This is all to say that while Shelley Jackson might be in my top three favorite writers, that is not at all what Sleep is like. Not real Sleep. I'm an insomniac, I go for days or even weeks getting only a handful of hours of fitful tossing. I never remember my dreams. It's more like passing out. I wouldn't even call it sleep. I'd call it napping.
Last night, though, I slept. I got good Sleep. For a few hours, anyway. After five.
Real Sleep isn't light. It's not relaxing, it doesn't float down from the sky like snow. It's not dusty. It's heavier than wind. It's not a place you drift off to. It's quantifiable, you can mark it and measure it. Read it on a chart. Make a graph of it. Its like glue. It is condensed, viscous, purified. Boiled down like maple syrup. Slow, sweet and sticky. Maybe it is like drugs then: it hits you, you know it, and it's over too soon. You wake up. It's like someone getting out of bed, except for the fact that when good Sleep is over, he's still there. You can watch it fill up his lungs next to you. It's better than drugs. It's not subtle, you don't forget it's happening. When you get good Sleep you feel it. You know where you're going, and you're glad. It's like that old wives' tale, Love: you just know. All this description paints a picture of just a fraction of the feeling. There is a distinct logic to it. It uncovers itself. And it goes without saying, that knowledge of pleasure can give you a head ache.

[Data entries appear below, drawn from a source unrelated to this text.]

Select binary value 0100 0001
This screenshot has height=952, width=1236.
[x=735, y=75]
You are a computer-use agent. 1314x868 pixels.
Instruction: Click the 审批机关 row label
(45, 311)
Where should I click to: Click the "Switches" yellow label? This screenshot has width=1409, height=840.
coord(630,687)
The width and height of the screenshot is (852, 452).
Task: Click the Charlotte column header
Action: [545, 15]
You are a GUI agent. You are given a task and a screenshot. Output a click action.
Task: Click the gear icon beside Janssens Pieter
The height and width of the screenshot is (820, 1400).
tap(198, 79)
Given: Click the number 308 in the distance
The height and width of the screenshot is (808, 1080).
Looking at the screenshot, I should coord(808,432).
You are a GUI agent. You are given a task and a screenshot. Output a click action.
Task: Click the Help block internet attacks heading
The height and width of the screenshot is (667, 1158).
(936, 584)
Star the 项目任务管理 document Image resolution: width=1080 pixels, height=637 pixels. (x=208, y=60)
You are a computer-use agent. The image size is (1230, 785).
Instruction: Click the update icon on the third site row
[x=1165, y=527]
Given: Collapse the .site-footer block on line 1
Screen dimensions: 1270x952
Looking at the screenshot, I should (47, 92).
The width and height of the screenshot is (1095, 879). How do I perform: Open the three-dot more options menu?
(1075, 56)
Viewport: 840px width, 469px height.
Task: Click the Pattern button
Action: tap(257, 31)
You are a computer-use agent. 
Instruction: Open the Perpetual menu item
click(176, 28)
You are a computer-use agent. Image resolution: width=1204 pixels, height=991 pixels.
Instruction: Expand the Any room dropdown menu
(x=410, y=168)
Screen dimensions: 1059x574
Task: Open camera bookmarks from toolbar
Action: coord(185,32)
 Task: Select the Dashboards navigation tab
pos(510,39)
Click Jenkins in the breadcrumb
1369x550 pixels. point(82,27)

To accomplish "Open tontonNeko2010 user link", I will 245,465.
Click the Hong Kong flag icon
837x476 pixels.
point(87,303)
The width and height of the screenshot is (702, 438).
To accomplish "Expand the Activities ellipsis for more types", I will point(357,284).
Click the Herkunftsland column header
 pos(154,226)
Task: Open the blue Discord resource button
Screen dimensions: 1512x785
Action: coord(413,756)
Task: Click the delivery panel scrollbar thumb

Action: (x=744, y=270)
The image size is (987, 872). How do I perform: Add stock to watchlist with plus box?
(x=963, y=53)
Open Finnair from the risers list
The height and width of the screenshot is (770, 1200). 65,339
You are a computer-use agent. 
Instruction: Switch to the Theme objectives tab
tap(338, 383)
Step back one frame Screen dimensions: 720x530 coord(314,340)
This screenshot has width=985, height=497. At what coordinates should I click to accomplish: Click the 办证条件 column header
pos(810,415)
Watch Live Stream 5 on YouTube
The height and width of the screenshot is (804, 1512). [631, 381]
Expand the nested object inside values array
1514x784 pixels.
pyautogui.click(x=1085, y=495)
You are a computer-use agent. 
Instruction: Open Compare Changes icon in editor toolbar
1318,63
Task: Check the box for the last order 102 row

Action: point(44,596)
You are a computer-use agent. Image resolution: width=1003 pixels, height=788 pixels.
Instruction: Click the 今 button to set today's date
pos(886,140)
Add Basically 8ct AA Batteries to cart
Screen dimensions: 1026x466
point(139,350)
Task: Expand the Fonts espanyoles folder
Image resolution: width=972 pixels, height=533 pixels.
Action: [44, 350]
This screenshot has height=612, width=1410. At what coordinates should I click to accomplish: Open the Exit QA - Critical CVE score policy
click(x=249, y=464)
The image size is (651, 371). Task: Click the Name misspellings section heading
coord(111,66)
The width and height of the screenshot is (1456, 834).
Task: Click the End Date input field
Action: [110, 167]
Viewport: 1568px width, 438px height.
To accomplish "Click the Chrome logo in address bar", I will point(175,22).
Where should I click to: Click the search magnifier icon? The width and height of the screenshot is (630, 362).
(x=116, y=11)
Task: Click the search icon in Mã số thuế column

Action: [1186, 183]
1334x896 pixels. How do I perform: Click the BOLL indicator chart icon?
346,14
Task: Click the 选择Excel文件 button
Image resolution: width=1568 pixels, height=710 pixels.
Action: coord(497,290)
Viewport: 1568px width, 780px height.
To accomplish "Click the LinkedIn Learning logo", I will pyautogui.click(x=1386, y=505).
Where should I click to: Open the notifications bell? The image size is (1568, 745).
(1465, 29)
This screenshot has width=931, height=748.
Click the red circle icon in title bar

And in the morning, they'll know. They'll see it in your face. On your way to work, when you run into your friends? When strangers stare a moment too long at the corners of your mouth? Not your droopy eyelids, but something just behind them. Your Sleep will be plain, conspicuous. It will have been an overt pleasure and you cannot have been keeping it a secret. It reeks, too. They will smell it on you. It will be like, what did David Wojnarowicz call it, over and over again? The rude perfume of sex. It stains, sort of. It stays behind your ears and underneath your fingernails. Today, I can't wash it off.